Back in 1985 in an interview published in Playboy (apparently there are articles!), the ever prescient Steve Jobs spoke about philanthropy. In doing so he gave us vital clues as to how many "millionaires and billionaires" approach the whole notion of social impact. Jobs said:
….in order to learn how to do something well, you have to fail sometimes. In order to fail, there has to be a measurement system. And that's the problem with most philanthropy–there's no measurement system. You give somebody some money to do something and most of the time you can really never measure whether you failed or succeeded in your judgment of that person or his ideas or their implementation. So if you can't succeed or fail, it's really hard to get better. Also, most of the time, the people who come to you with ideas don't provide the best ideas. You go seek the best ideas out, and that takes a lot of time.
It is this assessment of philanthropy that is behind the quest for measurement and evaluation. It is driving innovation in the social sector and making all sectors of society rethink how to make a real difference for the benefit of the community.
Last year Carlos Slim Helú, the Mexican telecommunications billionaire, defended his lack of philanthropy and his refusal to sign the Buffet/Gates US Giving Pledge. "What we need to do as businessmen is to help to solve the problems, the social problems," he said in an interview on CNBC. "To fight poverty, but not by charity."
In the Harvard Business Review (Jan-Feb. 2011), Harvard Business School Professor Michael Porter, together with co-author Mark Kramer, sought to redefine capitalism through a concept of 'shared value' stating that:
A growing number of companies known for their hard-nosed approach to business-such as GE, Google, IBM, Intel, Johnson & Johnson, Nestlé, Unilever, and Wal-Mart-have already embarked on important efforts to create shared value by reconceiving the intersection between society and corporate performance.

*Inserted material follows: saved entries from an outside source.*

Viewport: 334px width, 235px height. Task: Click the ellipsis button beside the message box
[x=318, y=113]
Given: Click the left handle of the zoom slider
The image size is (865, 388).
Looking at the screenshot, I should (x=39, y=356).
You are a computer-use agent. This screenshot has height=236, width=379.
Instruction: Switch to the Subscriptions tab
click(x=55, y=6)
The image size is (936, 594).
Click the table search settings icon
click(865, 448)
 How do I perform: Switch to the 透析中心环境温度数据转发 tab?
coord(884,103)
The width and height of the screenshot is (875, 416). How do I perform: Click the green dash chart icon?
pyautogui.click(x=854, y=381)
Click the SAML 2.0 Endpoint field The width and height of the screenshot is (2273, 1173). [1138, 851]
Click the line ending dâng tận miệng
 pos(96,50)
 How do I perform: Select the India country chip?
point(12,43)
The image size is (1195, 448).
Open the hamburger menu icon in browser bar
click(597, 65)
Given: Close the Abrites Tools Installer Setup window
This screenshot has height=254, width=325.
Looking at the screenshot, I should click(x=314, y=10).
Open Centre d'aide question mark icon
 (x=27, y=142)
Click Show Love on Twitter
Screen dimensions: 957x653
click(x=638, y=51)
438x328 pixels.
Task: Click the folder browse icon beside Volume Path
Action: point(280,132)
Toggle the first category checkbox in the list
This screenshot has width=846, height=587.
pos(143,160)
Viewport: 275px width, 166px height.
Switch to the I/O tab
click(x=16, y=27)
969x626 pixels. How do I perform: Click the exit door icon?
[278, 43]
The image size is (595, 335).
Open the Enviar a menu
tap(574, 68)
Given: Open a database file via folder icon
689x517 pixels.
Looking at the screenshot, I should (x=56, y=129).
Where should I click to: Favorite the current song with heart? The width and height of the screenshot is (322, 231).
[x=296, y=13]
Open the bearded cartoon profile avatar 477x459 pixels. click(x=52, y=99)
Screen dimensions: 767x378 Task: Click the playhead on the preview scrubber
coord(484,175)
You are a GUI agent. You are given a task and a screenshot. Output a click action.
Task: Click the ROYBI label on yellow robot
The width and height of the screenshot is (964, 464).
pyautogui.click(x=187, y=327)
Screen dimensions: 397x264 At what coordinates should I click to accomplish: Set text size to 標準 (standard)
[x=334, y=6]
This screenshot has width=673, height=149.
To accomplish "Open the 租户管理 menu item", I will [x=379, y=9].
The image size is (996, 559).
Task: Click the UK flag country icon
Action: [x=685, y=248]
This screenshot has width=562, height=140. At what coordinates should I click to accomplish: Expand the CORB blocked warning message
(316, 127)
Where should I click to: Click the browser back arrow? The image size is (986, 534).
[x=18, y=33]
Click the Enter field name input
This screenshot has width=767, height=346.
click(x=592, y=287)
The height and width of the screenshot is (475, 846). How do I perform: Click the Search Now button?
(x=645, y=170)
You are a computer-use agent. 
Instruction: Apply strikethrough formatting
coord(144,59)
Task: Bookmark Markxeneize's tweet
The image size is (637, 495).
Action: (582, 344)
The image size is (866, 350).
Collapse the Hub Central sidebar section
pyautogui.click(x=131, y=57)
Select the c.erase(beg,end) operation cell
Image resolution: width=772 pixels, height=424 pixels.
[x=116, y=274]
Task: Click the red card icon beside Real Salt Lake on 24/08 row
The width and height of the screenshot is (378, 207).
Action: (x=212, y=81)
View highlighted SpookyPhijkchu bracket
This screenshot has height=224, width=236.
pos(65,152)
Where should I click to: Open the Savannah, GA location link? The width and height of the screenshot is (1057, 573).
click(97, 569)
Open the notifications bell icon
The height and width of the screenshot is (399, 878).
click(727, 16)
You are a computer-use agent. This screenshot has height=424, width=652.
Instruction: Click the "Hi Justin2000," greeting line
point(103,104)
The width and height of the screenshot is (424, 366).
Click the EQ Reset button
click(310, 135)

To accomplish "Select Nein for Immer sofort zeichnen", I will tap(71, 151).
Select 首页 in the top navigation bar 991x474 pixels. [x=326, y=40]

The principle of 'shared value' as defined by Porter and Kramer, involves creating economic value in a way that also creates value for society by addressing its needs and challenges. Shared value is not social responsibility, philanthropy, or even sustainability, but a new way to achieve economic success. It is not on the margin of what companies do but at the centre. Porter and Kramer identified three key ways that companies can create 'shared value' opportunities:
- By reconceiving products and markets
- By redefining productivity in the value chain
- By enabling local cluster development.
So what does this look like? The Clinton Global Initiative for example is using market-based solutions to design and implement low-cost, high-performance technologies that prevent disease, improve health, and reduce poverty.
Closer to home we have GoodStart Childcare Limited, the not-for-profit organisation established by Mission Australia, the Brotherhood of St Laurence, the Benevolent Society and Social Ventures Australia, to acquire and run 661 ABC Learning Centres. They believed the demise of ABC Learning provided a once-in-a-generation opportunity to transform childcare in Australia – its quality, funding and educational outcomes. The transaction to acquire the ABC Learning Centres was undertaken with the assistance of a $15 million medium-term loan from the Australian Government, along with debt financing from the NAB and additional support from a range of private investors who have provided 'social capital'.
Understanding these principles of "shared value" is critical. Today's philanthropists are seeking solutions through social innovation and public policy ideas that recast wicked issues for systemic change. They are looking for ways to fund and leverage their own resources through research, advocacy, networks and collaboration. They are seeking to solve the problems society faces not by themselves but through multi-faceted cross-sector partnerships.